The Tara Brooch was found in 1850 and rapidly recognized as one of the most important works of early Christian Irish Insular art; it is now displayed in the National Museum of Ireland in Dublin.
Although the brooch is named after the Hill of Tara, traditionally seen as the seat of the High Kings of Ireland, the Tara Brooch has no connection to either the Hill of Tara or the High Kings of Ireland.
The brooch was supposedly found in August 1850 on the beach at Bettystown, near Laytown, County Meath, some 50 km (30 mi) north of Dublin. The finder, a peasant woman (or her two sons), claimed to have found it in a box buried in the sand, though many think it was in fact found inland and she claimed it was found at the beach to avoid a legal claim by the landowner.
It was sold to a dealer and then to the Dublin jeweler George Waterhouse who was already producing Celtic Revival jewelry and who renamed it the “Tara Brooch” to make it more appealing.

(Exercise requirements)
1) Transcribe the passage on the Tara Brooch verbatim, everything from "Although the brooch" down to "Kings of Ireland.".
2) Write the next part of the passage on the Tara Brooch, picking up after its final sentence.

(Information provided)
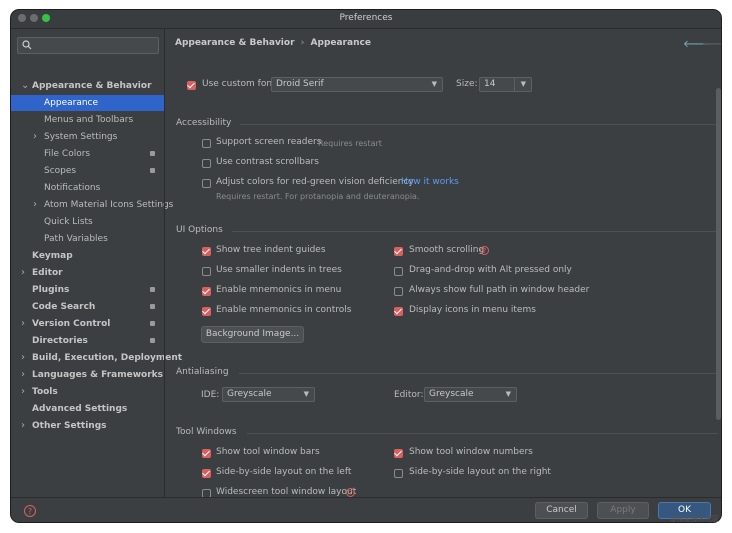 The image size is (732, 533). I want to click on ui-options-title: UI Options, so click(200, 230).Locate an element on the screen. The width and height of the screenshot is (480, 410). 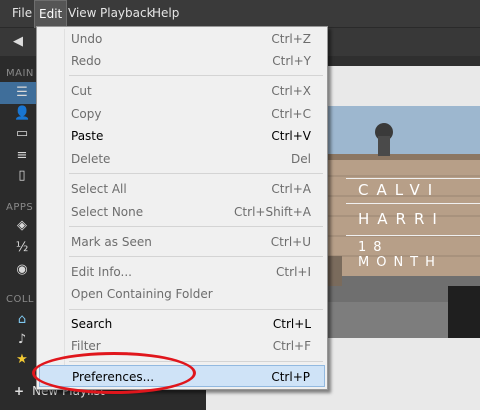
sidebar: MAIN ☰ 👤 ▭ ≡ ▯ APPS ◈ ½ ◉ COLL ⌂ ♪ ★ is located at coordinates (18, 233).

...

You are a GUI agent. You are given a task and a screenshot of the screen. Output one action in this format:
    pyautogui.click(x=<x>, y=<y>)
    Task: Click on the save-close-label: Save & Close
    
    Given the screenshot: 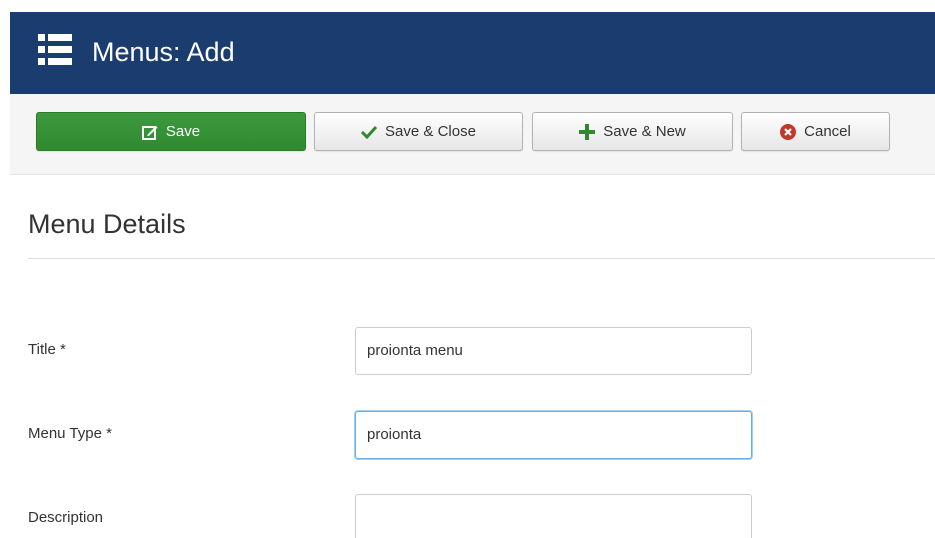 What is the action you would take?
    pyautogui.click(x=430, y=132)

(Answers by task)
1)
Although the brooch is named after the Hill of Tara, traditionally seen as the seat of the High Kings of Ireland, the Tara Brooch has no connection to either the Hill of Tara or the High Kings of Ireland.

2)
Created in about 700 AD, the 7 inches (18 cm) long pseudo-penannular brooch is composed primarily of silver-gilt and is embellished with intricate abstract decoration including interlace on both front and back.
It was made in many pieces, with much of the decoration on small “trays” or panels which were then fixed into place. When it was found only one panel of decoration was missing, but several more have now disappeared, apparently before 1872, when it entered the collection of the Royal Irish Academy, who later transferred their collection of antiquities to the new National Museum.
It is probably the most spectacular, and one of the best preserved, of several dozen high-status brooches found in Britain or Ireland, but mostly in Ireland. Although similar in style, each has a completely individual design in detail. Precious metals are used, but only semiprecious stones.
The design, the techniques of workmanship (including filigree and inlaying) and the gold, silver, copper, amber and glass are all of high quality, and exemplify the advanced state of goldsmithing in Ireland in the seventh century. The brooch has a pseudo-penannular form. Like most brooches of the period, it contains neither Christian nor pagan religious motifs, and was made for a wealthy patron, almost certainly male, who wanted a personal expression of status.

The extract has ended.